In the hot summer of 2009, smouldering dry peat fires broke out in the area. Such fires were not a new phenomenon in the region; they had affected the peatlands alongside the Guadiana in previous years, but by reappearing in the National Park, the fires represented another symptom of the wetland's degradation.

Early in 2010 the situation was apparently improved by heavier rainfall than had been experienced for several years.
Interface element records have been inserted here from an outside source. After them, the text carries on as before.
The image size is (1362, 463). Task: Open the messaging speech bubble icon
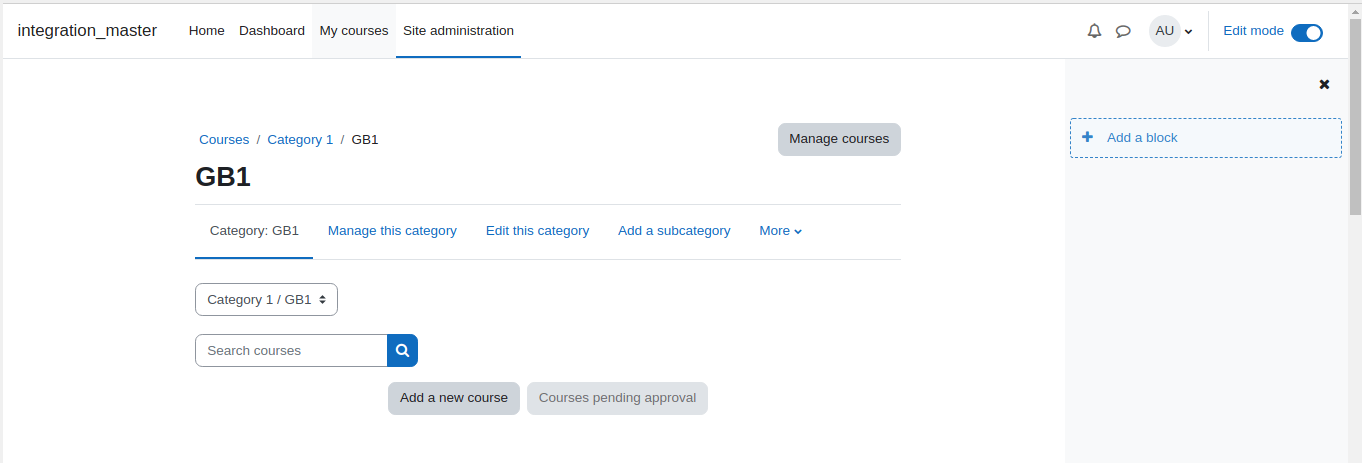(x=1123, y=31)
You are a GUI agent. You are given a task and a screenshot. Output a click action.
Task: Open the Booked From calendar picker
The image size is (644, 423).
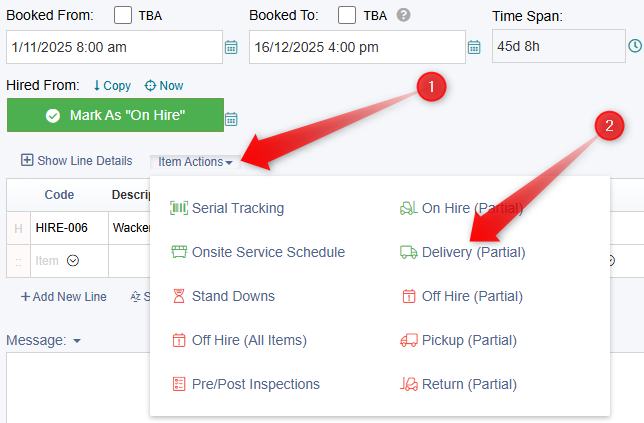pos(231,47)
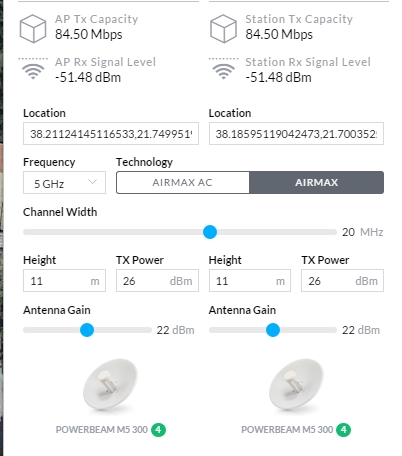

However, analysis later showed that there will be no notable improvement in the situation without considerably reducing the surface area of irrigated cereals while maintaining the same surface area of traditional crops suited to arid conditions (agricultura de secano in Spanish) and horticulture (the latter being the most efficient crop in terms of extended water footprint). The Plan also includes buying water rights. This gives scope to use water for the benefit of the national park and also to reassign water quotas in favour of more efficient use than cereal production, including hitherto illegal users, essentially small producers of vines and horticulture which have been found more efficient in water use and generate more income per cubic meter of water used.

Still, in the context of Spain's continued economic difficulties, funds have been lacking for this operation.

European subsidies are attributed in priority to reforesting land after forests were felled for the production of cereals during the preceding generations. Moreover, within the frame of Europe's present Common Agricultural Policy (in 2010) cereals get more subsidies than other crops. A revision of that policy is due in 2013, which will determine the future of the Mancha Húmeda. Developments in the local economy will also influence the outcome, with factors such as solar electricity, ecotourism, better quality agricultural products, and environmental services (carbon sinks for example).